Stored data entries
● ● ● ●

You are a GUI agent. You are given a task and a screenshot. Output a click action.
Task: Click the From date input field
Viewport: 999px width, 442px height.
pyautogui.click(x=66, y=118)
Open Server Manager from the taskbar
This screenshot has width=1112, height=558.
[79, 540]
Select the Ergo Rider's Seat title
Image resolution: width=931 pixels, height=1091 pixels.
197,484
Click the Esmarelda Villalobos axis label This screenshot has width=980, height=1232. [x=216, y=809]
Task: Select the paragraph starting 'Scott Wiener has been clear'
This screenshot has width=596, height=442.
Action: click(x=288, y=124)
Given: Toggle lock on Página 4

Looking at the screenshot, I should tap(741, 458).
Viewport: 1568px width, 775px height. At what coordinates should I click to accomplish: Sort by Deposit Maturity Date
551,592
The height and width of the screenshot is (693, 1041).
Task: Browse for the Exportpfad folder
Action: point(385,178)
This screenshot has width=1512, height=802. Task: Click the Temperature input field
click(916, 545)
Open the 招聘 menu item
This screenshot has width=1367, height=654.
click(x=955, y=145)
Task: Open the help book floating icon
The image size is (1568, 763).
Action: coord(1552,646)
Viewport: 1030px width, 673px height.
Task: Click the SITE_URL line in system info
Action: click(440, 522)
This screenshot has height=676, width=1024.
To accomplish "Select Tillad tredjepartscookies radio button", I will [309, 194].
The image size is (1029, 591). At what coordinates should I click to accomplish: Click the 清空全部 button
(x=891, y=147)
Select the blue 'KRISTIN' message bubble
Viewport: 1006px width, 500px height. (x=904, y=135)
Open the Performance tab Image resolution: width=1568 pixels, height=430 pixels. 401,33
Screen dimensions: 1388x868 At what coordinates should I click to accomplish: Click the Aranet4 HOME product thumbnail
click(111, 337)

● ● ● ●

Give the entries once more, exactly as they appear.

• **Result**
You are a GUI agent. You are given a task and a screenshot. Output a click action.
Task: Click the From date input field
Viewport: 999px width, 442px height.
pyautogui.click(x=66, y=118)
Open Server Manager from the taskbar
This screenshot has width=1112, height=558.
[79, 540]
Select the Ergo Rider's Seat title
Image resolution: width=931 pixels, height=1091 pixels.
197,484
Click the Esmarelda Villalobos axis label This screenshot has width=980, height=1232. [x=216, y=809]
Task: Select the paragraph starting 'Scott Wiener has been clear'
This screenshot has width=596, height=442.
Action: click(x=288, y=124)
Given: Toggle lock on Página 4

Looking at the screenshot, I should tap(741, 458).
Viewport: 1568px width, 775px height. At what coordinates should I click to accomplish: Sort by Deposit Maturity Date
551,592
The height and width of the screenshot is (693, 1041).
Task: Browse for the Exportpfad folder
Action: point(385,178)
This screenshot has width=1512, height=802. Task: Click the Temperature input field
click(916, 545)
Open the 招聘 menu item
This screenshot has width=1367, height=654.
click(x=955, y=145)
Task: Open the help book floating icon
The image size is (1568, 763).
Action: coord(1552,646)
Viewport: 1030px width, 673px height.
Task: Click the SITE_URL line in system info
Action: click(440, 522)
This screenshot has height=676, width=1024.
To accomplish "Select Tillad tredjepartscookies radio button", I will [309, 194].
The image size is (1029, 591). At what coordinates should I click to accomplish: Click the 清空全部 button
(x=891, y=147)
Select the blue 'KRISTIN' message bubble
Viewport: 1006px width, 500px height. (x=904, y=135)
Open the Performance tab Image resolution: width=1568 pixels, height=430 pixels. 401,33
Screen dimensions: 1388x868 At what coordinates should I click to accomplish: Click the Aranet4 HOME product thumbnail
click(111, 337)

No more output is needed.